We could not show that telemonitoring follow-up improved adherence levels. Dry throat, increased awakenings, exhaling problems, and smoking had negative effects on CPAP adherence. Preventing side effects and assessing smoking status is therefore of importance when wanting to improve CPAP adherence.
Registry: ClinicalTrials.gov; Name: Benefits of Telemedicine in CPAP Treatment; URL: https://clinicaltrials.gov/ct2/show/NCT03202602; Identifier: NCT03202602.
Delijaj F, Lindberg E, Johnsson L, Kristiansson P, Tegelmo T, Theorell-Haglöw J. Effects of telemonitoring follow-up, side effects, and other factors on CPAP adherence. . 2023;19(10):1785-1795.
本研究旨在探讨与标准门诊就诊相比,远程监测对 CPAP 治疗 6 个月后依从性的影响。此外,还评估了 CPAP 副作用等其他因素对治疗依从性的影响。
连续 217 例因阻塞性睡眠呼吸暂停而接受 CPAP 治疗的患者被随机分配至远程监测组或标准护理随访组。所有患者在治疗开始后 6 个月进行随访。评估临床/人体测量学变量、社会经济和生活方式因素、心理困扰、日常功能和人格特征以及 CPAP 副作用。使用 2 样本 t 检验、卡方检验或 Fisher 确切检验分析组间差异。回归模型用于探索因变量和自变量之间的关联。
在治疗 6 个月后,远程监测组和标准护理组的 CPAP 依从性无差异(53.2%与 48.7%;=.54)。CPAP 副作用如口干(比值比=2.17;95%置信区间=1.25-3.70)、觉醒增加(2.50;1.31-4.76)和呼气问题(3.70;1.25-10.1)与 CPAP 依从性低独立相关,但当将吸烟纳入模型时,这些关联减弱。其他基线或随访因素与治疗 6 个月后的 CPAP 依从性无关。
我们未能证明远程监测随访可提高依从水平。口干、觉醒增加、呼气问题和吸烟对 CPAP 依从性有负面影响。因此,在提高 CPAP 依从性时,预防副作用和评估吸烟状况很重要。

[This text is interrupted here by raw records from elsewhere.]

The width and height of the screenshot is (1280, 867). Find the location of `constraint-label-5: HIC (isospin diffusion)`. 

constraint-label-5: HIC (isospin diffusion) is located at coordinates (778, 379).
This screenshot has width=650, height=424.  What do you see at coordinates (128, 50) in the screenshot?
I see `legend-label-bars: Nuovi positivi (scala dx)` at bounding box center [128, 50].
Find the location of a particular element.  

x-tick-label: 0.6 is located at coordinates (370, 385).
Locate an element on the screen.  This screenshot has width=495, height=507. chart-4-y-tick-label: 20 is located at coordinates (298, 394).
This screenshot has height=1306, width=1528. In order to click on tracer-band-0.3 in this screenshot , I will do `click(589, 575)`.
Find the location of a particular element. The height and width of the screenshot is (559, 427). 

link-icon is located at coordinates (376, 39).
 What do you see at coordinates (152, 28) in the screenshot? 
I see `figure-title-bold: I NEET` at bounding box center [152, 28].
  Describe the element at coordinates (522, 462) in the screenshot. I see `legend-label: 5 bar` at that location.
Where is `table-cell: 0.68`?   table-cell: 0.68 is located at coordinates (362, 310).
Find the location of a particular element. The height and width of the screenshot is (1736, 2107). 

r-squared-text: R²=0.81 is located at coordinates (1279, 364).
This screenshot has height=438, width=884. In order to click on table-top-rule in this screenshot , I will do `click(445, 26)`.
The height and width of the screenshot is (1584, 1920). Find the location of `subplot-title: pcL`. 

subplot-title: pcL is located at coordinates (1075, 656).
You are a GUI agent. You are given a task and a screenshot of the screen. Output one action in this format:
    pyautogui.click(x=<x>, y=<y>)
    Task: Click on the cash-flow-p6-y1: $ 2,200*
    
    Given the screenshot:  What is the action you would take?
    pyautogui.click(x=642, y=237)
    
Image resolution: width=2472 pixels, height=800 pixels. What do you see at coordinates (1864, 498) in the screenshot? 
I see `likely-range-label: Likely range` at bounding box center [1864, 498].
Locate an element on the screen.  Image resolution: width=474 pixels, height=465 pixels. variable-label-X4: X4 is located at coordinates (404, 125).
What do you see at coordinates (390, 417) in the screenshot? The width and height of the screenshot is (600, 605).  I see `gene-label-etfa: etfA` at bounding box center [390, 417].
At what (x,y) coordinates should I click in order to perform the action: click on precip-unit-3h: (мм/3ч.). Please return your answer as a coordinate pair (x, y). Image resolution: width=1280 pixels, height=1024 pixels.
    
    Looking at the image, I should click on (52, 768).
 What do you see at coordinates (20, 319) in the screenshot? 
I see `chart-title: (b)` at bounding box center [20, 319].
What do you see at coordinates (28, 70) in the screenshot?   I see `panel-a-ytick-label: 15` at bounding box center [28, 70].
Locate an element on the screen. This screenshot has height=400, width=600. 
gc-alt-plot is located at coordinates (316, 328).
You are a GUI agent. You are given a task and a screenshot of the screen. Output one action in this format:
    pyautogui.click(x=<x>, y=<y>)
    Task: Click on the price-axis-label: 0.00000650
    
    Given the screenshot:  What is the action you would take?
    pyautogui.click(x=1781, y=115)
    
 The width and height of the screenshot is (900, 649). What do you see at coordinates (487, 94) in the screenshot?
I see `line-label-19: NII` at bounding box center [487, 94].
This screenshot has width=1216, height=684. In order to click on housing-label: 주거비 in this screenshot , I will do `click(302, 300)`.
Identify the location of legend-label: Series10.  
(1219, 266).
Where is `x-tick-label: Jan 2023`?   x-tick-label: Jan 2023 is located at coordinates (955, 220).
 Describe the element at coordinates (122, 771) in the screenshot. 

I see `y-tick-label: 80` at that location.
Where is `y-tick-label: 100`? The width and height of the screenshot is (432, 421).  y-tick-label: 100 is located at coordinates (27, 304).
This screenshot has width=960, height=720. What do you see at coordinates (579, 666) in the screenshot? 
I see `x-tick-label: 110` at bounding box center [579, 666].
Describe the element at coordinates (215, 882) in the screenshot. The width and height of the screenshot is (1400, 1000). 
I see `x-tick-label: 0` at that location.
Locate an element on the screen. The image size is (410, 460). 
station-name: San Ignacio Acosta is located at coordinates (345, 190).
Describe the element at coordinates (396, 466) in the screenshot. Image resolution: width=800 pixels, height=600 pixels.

注册号:ClinicalTrials.gov;名称:远程医疗在 CPAP 治疗中的获益;网址:https://clinicaltrials.gov/ct2/show/NCT03202602;标识符:NCT03202602。
Delijaj F, Lindberg E, Johnsson L, Kristiansson P, Tegelmo T, Theorell-Haglöw J. Effects of telemonitoring follow-up, side effects, and other factors on CPAP adherence.. 2023;19(10):1785-1795.